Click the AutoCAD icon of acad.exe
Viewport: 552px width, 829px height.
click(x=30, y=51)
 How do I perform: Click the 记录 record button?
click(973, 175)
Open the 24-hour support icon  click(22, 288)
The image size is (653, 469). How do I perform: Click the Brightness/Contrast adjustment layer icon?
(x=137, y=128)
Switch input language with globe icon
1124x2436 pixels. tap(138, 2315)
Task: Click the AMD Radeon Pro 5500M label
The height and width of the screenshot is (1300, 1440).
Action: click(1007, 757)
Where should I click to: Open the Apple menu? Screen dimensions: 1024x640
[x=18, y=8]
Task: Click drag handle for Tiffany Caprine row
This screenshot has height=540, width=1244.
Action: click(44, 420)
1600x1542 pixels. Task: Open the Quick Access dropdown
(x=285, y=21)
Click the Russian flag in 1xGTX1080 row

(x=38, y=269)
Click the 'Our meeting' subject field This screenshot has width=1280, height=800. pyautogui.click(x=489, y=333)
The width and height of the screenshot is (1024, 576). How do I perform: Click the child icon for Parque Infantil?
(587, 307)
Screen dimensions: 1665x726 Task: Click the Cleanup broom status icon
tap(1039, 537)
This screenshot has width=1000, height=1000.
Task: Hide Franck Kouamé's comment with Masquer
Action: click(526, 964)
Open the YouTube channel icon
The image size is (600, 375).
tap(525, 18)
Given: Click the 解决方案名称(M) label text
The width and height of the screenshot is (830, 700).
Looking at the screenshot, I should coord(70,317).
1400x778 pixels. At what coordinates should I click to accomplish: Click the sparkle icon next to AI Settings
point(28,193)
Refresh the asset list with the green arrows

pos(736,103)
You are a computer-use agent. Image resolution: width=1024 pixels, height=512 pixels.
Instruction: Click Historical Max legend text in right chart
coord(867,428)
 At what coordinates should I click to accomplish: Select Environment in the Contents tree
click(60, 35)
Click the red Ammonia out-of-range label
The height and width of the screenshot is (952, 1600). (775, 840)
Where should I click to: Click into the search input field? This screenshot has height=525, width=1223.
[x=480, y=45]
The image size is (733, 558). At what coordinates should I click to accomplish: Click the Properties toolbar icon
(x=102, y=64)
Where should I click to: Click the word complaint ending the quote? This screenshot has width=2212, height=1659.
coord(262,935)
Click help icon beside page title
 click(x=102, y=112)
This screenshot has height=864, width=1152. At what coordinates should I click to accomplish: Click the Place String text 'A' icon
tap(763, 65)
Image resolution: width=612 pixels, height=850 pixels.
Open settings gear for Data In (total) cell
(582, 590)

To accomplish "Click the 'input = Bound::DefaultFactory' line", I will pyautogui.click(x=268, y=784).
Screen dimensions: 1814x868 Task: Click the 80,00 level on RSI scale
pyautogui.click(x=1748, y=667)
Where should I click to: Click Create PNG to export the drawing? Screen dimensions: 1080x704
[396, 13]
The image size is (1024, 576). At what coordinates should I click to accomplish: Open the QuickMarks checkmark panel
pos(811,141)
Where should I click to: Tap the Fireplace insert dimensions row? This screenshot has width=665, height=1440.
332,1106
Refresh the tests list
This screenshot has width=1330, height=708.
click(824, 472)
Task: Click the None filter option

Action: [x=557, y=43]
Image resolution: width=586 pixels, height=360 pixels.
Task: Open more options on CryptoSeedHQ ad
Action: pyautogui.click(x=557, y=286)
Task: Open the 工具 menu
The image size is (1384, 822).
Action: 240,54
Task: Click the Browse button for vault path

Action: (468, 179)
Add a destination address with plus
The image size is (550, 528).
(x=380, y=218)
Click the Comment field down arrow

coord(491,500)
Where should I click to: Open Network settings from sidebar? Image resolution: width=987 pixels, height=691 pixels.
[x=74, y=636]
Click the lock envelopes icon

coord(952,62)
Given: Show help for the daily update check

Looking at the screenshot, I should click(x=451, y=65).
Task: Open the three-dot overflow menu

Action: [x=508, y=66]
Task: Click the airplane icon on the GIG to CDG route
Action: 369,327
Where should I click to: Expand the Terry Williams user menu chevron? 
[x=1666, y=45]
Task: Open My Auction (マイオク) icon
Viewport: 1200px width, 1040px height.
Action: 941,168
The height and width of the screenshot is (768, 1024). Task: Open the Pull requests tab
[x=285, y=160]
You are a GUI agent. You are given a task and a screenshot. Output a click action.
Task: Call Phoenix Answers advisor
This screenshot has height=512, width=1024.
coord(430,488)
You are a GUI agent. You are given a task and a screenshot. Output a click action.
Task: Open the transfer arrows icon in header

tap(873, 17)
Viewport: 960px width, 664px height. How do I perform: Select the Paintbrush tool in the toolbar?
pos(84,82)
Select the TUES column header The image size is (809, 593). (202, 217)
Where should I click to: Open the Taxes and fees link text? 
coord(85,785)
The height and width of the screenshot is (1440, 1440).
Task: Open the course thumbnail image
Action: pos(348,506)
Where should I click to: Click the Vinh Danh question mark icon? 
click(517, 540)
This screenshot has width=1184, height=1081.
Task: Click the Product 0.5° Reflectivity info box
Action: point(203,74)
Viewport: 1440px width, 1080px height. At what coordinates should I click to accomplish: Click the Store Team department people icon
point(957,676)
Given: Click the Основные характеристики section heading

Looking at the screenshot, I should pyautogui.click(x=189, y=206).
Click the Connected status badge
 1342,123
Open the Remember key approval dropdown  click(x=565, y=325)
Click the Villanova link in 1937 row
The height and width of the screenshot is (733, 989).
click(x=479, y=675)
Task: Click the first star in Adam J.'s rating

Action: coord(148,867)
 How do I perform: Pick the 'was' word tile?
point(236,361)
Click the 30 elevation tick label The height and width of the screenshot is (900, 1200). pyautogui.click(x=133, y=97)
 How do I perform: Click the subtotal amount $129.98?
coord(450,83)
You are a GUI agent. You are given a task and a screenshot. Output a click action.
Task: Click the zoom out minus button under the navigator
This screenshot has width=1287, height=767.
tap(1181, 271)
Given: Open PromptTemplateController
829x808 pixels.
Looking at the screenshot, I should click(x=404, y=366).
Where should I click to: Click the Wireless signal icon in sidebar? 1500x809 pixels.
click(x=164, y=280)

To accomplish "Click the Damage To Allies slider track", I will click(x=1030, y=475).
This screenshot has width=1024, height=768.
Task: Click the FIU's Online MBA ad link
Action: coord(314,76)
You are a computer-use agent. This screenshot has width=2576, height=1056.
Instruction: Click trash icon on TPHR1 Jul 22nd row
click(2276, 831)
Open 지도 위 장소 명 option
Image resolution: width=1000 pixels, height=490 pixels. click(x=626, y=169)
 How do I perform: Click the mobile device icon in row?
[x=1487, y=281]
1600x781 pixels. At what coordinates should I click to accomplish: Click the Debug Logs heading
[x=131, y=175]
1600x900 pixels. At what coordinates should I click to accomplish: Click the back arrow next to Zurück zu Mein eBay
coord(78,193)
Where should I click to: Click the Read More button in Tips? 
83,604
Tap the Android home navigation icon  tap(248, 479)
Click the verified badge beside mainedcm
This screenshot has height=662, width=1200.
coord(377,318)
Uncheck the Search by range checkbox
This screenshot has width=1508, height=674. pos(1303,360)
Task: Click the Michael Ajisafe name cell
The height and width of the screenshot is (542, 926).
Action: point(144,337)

______

• [Task directions]: Using the data above, count the lines that hold the string "computer". Report the number and nothing else.

• [Solution for this problem]: 2